Facing the scariest 5-letter word in the English language.

Examining the IRS tax audit process

There are a lot of misconceptions about what an audit truly is and what to expect if you get audited. The IRS defines an audit as “a review/examination of an organization’s or individual’s accounts and financial information to ensure information is being reported correctly, according to the tax laws, to verify the amount of tax reported is accurate”.

In a nutshell, this means that the government wants to talk to you about a discrepancy in your income tax returns. They basically want to resolve a discrepancy between their understanding of what you should owe and what you reported. However, to really understand what an IRS tax audit means for you, let’s examine the IRS definition one piece at a time.

“…A Review/Examination of an Organization’s or Individual’s Accounts and Financial Information…” (or, “How and Why You’ve Been Selected to Sweat Bullets”):

There are several reasons why you might receive an audit notice from the IRS. The simplest explanation may be that you have incorrectly filed your income and deductions. The numbers don’t match when compared to what your employer and/or bank filed with the IRS. In this case, the government needs to clear up what is accurate and expects you to help them sort it out.

Another scenario happens when you and a business partner or investor in your company file information that doesn’t match. This type of audit can originate with the other party. The IRS basically needs you to either confirm or deny what someone else reported. This is considered a “related examination.” SImply provide proof that what you filed is accurate and you shouldn’t have any reason to worry.

Lastly, believe it or not, you get selected at random. Essentially, you’re the winner of a very unfun lottery. There’s no discrepancy or problem with your filing, per say. You’re just statistically unfortunate.
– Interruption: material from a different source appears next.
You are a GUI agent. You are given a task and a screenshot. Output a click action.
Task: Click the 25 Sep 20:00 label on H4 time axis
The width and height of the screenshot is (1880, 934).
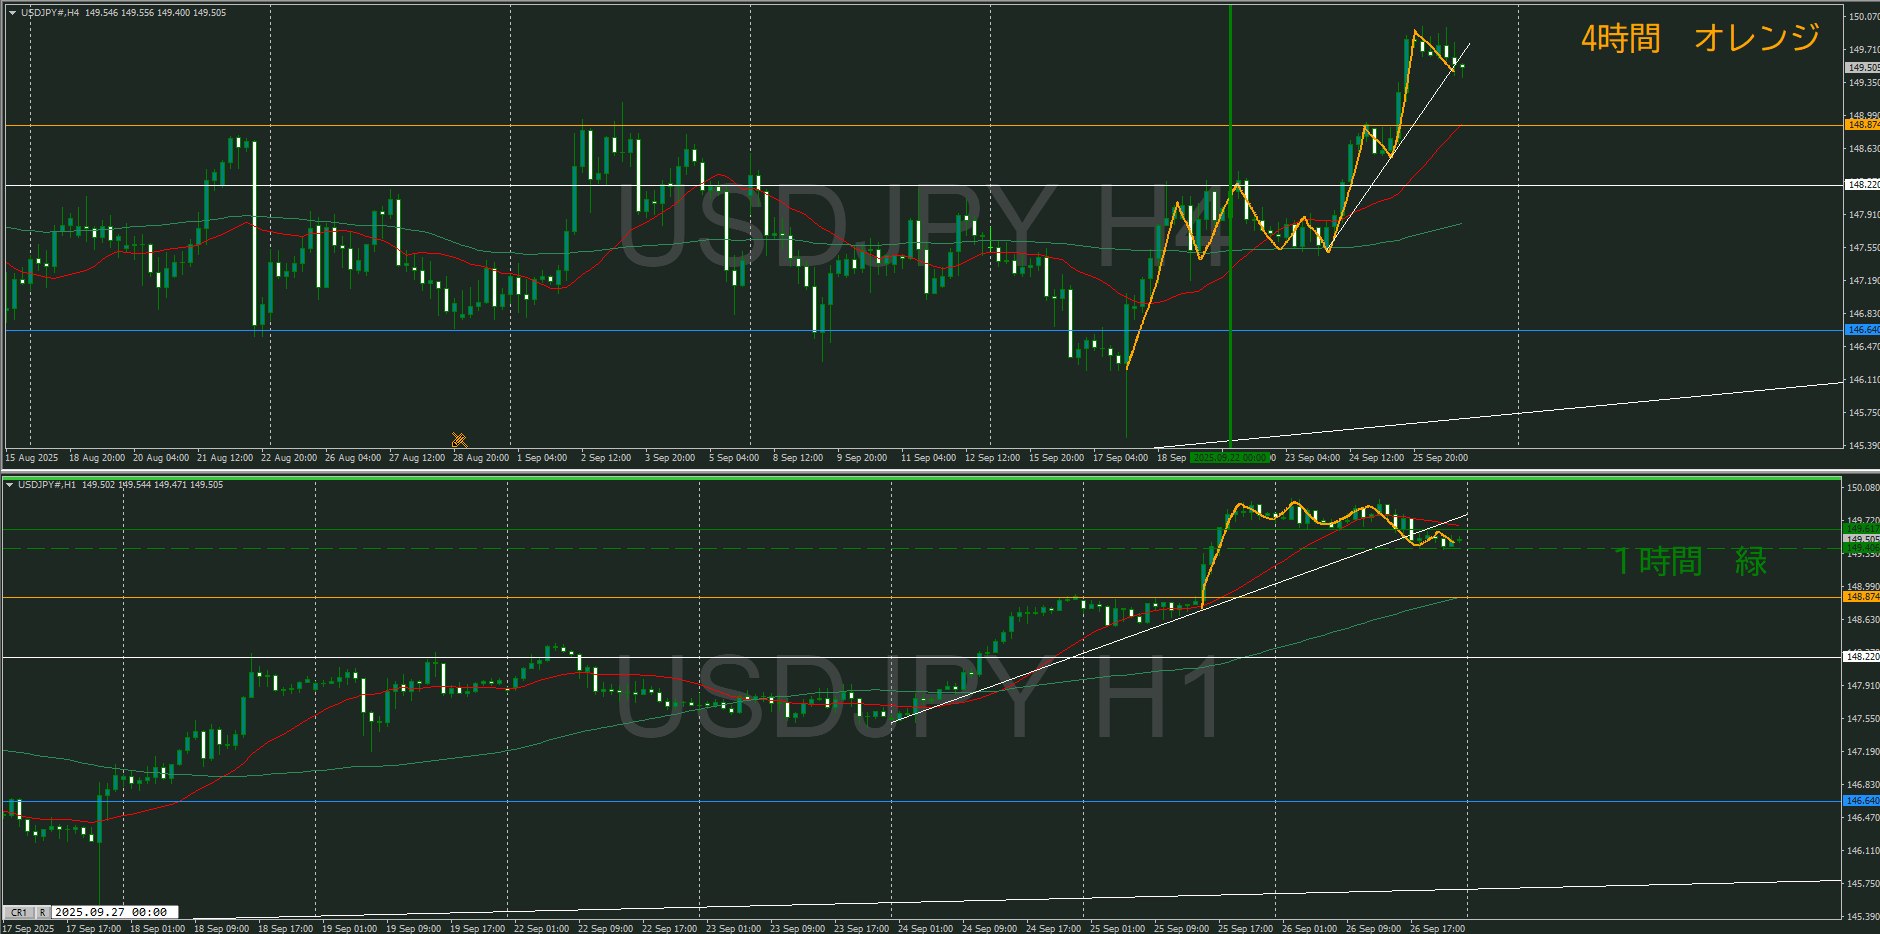pos(1440,458)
Fact: According to the 2010 Data Book released by the IRS, they audited 1.1% of 142,823,105 individual income tax returns filed in 2010.

Pop Quiz

True or false: If you make less than $100,000 in gross yearly income, you don’t really have to worry about being audited.

a) True

b) False

Reveal Answer

In the same 2010 data book, statistics show roughly 1/3 of those audited claimed an earned income tax credit, which is only available if you make less than $35,535 ($40,545 for married filing jointly).

b) False

Return to question

“…To Ensure Information is Being Reported Correctly, According to the Tax Laws…” (or, “Wearing Black is Optional When Dealing With the IRS”)

Is it a funeral or a party? The outcome of an IRS tax audit depends on what you bring to the table. As long as you’re honest and not claiming deductions or credits you didn’t earn, you should be fine.  If you’re not being audited by mail, you’ll be personally interviewed by a government official. The IRS agent can conduct the interview at your home, place of business or at the IRS office. Prior to your meeting, they’ll tell you what records you need to present. Generally speaking, you’re expected to keep records that go back at least three years. The interviewer will ask specific questions about what you filed on your return. You need to be able to back up everything you submitted.
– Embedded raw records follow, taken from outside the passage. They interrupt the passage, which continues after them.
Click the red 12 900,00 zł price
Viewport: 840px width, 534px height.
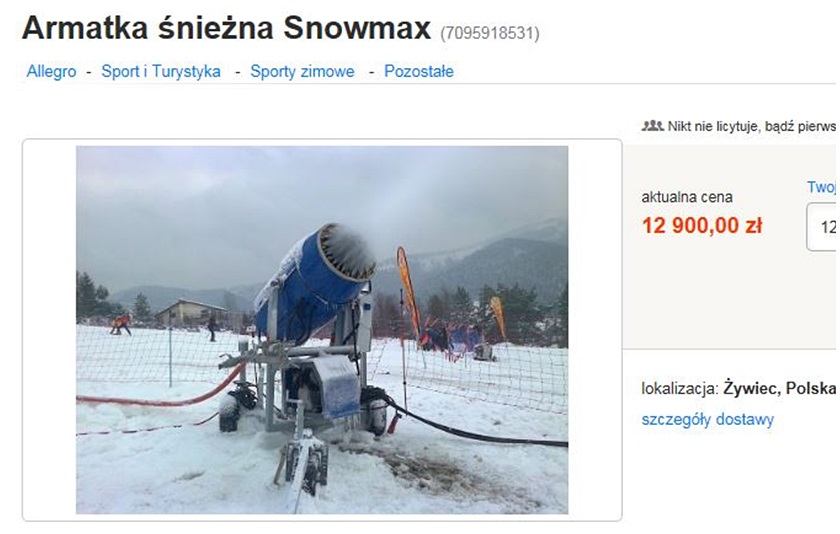[x=702, y=225]
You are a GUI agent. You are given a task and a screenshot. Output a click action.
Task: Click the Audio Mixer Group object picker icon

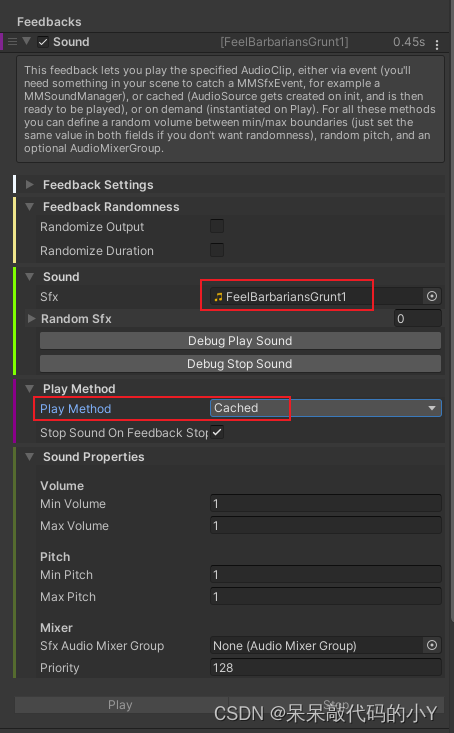(432, 645)
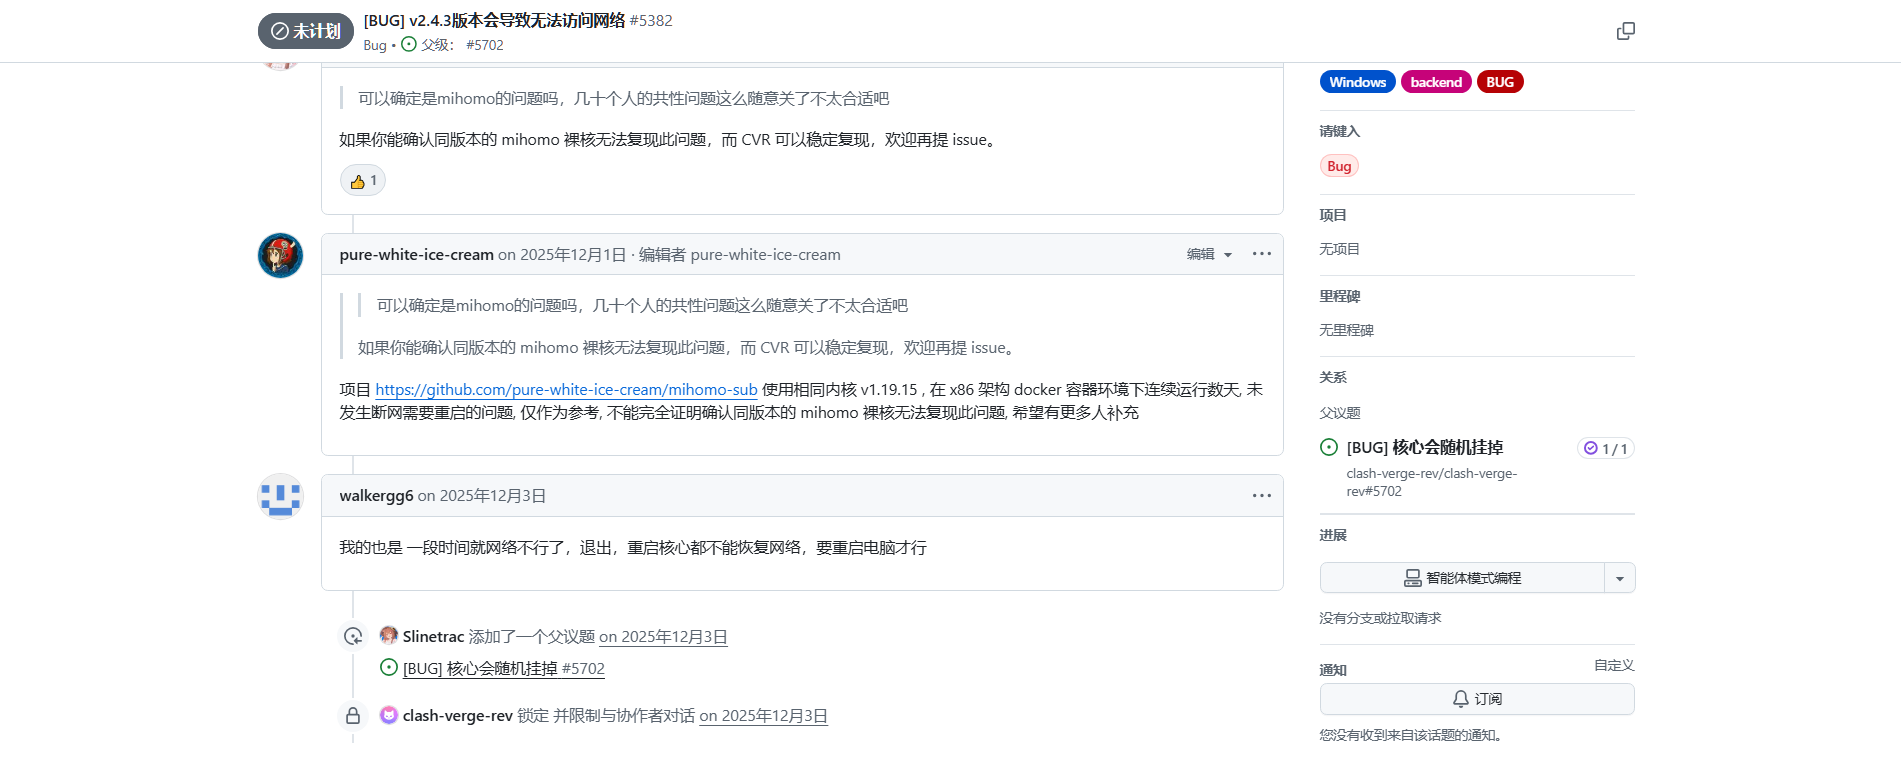Select the backend label
1901x759 pixels.
click(1435, 82)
Remember, being the subject of an IRS tax audit doesn’t automatically mean that you owe them money. An audit can end without you getting into trouble and owing back taxes. It’s the old adage that a clear and innocent conscience fears nothing. As long as you’ve reported your income and deductions honestly, you don’t need to worry.

Fact: In 2013, the IRS reported revenue collected from all these audits was $9.8 billion.

In the event that you made a  mistake, you have the right to disagree with the IRS agent’s assessment.  If necessary, you also have the right to retain legal representation.

“…To Verify the Amount of Tax Reported is Accurate…” (or, “It’s Better to Have a Parachute and Not Need It Than the Other Way Around”)

Once you receive an IRS tax audit notification and the initial wave of panic recedes, review your records for honest mistakes. If you knowingly falsified your return and aren’t surprised by the audit, start by reading your rights as a taxpayer on IRS.gov. There are also additional steps you need to consider, such as hiring a tax attorney.

Similarly, if the IRS determines that you made a mistake on your return and you want to contest it, you have options beyond simply knowing your rights. The best advice is to consult with a tax resolution company. They will not only go over your liberties, but can argue your case directly with the IRS. Provide all the necessary documents, so they can present an intelligent argument on your behalf.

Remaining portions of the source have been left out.